▸ **Problem requirements**
Work through the records below and copy every line that includes "from".

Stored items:

--*--

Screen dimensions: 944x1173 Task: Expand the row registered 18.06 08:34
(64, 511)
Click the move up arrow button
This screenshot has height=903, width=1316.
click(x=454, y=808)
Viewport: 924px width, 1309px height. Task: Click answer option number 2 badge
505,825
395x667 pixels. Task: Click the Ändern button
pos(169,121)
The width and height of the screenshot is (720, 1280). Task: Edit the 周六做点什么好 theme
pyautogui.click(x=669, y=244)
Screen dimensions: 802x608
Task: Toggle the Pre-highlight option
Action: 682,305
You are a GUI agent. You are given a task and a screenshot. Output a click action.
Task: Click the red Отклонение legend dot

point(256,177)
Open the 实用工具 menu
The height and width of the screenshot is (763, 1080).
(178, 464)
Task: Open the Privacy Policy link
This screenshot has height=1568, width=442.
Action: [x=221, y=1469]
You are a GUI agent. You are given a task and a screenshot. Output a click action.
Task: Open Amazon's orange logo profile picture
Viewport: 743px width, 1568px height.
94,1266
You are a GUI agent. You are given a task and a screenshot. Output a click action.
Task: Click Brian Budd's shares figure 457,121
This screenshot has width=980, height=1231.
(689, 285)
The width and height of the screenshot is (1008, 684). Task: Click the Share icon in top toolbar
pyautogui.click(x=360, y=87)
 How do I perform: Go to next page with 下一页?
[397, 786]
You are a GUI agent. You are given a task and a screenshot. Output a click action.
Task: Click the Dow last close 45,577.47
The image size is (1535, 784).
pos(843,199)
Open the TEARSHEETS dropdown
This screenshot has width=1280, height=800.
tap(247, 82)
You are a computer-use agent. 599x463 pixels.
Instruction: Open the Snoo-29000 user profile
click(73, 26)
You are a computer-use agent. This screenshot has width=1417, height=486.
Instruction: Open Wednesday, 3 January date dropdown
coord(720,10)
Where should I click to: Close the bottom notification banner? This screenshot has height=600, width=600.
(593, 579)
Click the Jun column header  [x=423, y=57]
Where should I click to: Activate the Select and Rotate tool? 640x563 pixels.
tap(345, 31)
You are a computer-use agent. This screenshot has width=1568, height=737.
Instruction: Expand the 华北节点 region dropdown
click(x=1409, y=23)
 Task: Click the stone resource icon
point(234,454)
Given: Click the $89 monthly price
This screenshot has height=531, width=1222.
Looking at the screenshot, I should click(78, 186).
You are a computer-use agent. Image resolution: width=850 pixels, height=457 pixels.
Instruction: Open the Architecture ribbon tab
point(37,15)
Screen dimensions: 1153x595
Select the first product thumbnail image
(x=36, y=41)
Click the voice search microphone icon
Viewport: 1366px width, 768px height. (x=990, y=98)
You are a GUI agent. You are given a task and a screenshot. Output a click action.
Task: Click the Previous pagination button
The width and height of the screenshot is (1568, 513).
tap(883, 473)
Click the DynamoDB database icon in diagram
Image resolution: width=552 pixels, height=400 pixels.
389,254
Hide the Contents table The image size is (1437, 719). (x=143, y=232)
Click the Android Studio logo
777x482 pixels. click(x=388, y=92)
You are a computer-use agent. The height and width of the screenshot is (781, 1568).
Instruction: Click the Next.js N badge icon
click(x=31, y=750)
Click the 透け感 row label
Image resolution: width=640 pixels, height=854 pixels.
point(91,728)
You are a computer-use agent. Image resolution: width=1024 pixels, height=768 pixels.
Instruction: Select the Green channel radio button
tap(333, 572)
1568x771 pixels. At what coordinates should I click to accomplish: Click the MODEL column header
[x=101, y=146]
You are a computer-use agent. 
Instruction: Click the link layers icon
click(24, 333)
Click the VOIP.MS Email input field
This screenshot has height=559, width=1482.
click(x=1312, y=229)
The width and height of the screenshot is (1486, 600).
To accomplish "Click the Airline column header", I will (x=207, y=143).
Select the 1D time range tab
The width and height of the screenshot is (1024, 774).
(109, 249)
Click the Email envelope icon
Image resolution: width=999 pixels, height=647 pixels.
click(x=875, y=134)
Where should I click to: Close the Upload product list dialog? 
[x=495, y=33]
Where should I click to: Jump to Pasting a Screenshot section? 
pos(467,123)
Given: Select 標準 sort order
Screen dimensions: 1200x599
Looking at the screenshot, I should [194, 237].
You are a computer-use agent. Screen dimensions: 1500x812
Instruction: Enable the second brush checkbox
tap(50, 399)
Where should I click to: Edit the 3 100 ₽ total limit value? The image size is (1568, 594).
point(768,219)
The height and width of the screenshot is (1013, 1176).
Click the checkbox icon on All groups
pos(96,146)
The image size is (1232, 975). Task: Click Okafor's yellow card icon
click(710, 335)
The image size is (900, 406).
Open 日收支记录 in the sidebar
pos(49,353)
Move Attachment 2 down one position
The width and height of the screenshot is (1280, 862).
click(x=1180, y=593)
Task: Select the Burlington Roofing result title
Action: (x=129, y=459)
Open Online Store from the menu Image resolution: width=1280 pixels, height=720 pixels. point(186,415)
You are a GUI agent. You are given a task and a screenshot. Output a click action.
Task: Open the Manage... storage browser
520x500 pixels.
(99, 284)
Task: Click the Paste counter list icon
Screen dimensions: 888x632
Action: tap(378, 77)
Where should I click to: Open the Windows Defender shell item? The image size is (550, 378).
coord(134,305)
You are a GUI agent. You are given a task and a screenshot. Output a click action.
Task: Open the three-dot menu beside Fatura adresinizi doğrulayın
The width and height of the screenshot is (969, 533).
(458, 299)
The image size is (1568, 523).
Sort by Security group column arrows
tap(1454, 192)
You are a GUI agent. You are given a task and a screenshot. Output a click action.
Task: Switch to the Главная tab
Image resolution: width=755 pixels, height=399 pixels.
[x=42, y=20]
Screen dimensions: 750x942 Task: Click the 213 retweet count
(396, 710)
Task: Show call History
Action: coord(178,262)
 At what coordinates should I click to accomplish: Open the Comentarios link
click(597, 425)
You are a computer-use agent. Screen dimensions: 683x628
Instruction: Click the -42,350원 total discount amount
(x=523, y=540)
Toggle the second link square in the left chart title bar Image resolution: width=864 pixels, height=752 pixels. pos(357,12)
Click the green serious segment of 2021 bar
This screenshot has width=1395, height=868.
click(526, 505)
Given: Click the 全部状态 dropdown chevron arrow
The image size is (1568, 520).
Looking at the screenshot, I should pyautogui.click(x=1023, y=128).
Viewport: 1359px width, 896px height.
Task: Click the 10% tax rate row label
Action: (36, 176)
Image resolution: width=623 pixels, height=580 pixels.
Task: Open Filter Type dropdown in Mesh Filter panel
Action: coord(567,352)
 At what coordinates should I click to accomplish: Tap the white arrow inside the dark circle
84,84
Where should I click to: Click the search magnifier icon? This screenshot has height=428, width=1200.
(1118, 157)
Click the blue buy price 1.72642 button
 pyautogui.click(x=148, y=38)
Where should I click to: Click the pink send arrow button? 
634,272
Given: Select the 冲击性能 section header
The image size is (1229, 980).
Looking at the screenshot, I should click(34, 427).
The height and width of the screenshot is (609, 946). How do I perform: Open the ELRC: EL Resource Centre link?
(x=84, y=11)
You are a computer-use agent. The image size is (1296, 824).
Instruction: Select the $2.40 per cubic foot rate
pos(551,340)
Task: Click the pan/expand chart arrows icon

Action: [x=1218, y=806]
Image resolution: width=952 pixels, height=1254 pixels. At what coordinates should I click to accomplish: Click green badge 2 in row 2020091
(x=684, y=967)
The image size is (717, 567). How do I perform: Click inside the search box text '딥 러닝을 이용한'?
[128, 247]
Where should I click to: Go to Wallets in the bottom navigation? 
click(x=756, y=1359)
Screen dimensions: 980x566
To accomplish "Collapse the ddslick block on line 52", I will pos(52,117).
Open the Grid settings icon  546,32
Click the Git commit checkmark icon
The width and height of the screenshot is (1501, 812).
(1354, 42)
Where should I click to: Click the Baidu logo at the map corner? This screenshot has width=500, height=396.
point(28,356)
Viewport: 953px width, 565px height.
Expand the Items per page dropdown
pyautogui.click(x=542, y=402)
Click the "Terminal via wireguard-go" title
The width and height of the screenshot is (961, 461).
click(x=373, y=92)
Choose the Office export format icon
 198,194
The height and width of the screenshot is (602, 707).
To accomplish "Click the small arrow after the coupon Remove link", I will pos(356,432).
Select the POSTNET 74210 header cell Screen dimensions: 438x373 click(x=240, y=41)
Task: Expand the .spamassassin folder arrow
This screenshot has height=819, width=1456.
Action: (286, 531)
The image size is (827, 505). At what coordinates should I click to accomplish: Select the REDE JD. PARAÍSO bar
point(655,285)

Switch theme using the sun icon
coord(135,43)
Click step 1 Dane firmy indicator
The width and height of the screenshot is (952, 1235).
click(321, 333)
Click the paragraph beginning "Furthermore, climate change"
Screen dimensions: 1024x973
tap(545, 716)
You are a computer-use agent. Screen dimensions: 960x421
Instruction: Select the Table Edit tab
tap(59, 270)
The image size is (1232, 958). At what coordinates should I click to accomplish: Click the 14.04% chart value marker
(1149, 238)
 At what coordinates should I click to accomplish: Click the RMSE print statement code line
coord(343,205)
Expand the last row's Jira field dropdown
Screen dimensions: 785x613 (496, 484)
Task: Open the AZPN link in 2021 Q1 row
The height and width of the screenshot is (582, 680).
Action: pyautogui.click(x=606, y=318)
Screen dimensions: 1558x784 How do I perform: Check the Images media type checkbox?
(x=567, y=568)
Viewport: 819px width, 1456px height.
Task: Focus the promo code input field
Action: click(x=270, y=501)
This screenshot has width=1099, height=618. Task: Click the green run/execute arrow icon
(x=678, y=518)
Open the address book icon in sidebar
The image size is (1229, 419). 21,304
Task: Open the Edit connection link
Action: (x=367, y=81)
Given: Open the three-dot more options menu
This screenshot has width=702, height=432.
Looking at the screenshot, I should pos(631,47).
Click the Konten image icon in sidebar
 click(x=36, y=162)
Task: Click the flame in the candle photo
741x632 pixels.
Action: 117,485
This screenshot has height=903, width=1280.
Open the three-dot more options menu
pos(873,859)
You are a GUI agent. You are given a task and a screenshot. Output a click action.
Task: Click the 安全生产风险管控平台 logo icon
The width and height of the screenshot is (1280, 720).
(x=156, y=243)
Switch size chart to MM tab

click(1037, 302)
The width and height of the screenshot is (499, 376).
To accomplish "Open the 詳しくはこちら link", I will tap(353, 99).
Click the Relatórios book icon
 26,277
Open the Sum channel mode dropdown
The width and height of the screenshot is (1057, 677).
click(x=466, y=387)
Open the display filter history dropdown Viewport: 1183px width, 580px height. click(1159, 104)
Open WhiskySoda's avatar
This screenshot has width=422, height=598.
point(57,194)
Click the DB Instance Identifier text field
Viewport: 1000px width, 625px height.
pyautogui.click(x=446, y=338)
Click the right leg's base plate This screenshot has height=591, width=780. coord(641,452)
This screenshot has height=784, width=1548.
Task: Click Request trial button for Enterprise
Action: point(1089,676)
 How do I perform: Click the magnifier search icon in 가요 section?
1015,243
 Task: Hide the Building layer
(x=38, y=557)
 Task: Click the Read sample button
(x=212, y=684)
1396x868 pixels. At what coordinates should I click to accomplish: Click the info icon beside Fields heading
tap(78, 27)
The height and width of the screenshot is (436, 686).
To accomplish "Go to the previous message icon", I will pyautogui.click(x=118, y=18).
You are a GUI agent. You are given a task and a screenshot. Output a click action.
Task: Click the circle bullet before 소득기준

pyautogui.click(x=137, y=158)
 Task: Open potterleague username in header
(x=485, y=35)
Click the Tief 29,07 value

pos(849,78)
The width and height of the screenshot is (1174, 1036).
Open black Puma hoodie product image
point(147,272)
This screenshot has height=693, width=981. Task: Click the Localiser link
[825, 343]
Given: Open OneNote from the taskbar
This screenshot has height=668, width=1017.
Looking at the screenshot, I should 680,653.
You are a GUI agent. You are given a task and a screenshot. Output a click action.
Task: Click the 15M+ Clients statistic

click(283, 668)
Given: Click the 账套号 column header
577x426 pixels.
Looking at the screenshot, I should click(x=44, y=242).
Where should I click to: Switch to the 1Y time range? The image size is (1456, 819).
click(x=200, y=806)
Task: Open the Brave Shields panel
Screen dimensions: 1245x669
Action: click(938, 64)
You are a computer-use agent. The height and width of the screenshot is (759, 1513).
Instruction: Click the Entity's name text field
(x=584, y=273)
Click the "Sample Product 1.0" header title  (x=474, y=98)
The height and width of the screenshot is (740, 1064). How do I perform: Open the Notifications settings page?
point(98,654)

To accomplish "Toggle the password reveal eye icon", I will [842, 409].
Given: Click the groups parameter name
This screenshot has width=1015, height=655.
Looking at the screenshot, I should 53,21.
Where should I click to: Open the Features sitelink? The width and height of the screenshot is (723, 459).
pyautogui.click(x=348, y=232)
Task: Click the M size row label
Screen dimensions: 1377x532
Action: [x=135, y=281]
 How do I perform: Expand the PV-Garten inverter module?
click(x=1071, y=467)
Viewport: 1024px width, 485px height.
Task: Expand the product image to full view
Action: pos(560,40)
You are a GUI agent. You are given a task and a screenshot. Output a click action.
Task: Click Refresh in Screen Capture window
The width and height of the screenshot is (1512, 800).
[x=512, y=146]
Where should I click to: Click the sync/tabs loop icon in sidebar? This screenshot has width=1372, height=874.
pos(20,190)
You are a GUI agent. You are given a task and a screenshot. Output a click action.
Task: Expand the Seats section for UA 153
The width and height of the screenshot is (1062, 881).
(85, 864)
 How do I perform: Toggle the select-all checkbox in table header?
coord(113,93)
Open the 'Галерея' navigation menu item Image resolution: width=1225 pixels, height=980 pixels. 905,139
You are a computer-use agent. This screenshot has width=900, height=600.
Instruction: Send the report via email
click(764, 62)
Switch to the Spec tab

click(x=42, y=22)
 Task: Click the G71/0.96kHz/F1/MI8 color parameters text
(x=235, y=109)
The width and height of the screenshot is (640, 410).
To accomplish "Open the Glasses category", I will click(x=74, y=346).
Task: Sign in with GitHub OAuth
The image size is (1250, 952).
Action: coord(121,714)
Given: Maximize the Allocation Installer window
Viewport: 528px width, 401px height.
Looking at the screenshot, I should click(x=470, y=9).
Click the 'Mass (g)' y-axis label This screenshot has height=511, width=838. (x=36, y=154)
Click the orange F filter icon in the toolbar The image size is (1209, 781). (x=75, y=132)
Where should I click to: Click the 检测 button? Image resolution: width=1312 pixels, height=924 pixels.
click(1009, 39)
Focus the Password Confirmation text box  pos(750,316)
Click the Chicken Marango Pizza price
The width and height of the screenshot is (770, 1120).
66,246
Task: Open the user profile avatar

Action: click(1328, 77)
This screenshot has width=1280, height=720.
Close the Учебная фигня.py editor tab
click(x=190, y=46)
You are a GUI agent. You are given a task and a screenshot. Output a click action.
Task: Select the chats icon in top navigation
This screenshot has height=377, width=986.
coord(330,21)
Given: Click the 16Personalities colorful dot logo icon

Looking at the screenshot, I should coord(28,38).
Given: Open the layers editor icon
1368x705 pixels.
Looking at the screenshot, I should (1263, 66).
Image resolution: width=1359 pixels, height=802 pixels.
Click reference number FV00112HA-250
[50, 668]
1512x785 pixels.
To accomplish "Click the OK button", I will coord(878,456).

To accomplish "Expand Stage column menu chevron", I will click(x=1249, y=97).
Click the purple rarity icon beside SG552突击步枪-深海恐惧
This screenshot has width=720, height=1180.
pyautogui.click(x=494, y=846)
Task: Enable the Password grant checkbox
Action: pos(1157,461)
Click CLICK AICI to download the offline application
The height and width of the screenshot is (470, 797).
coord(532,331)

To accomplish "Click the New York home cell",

--*--

▸ **Answer for the task**
Open Online Store from the menu Image resolution: width=1280 pixels, height=720 pixels. point(186,415)
Given: Open OneNote from the taskbar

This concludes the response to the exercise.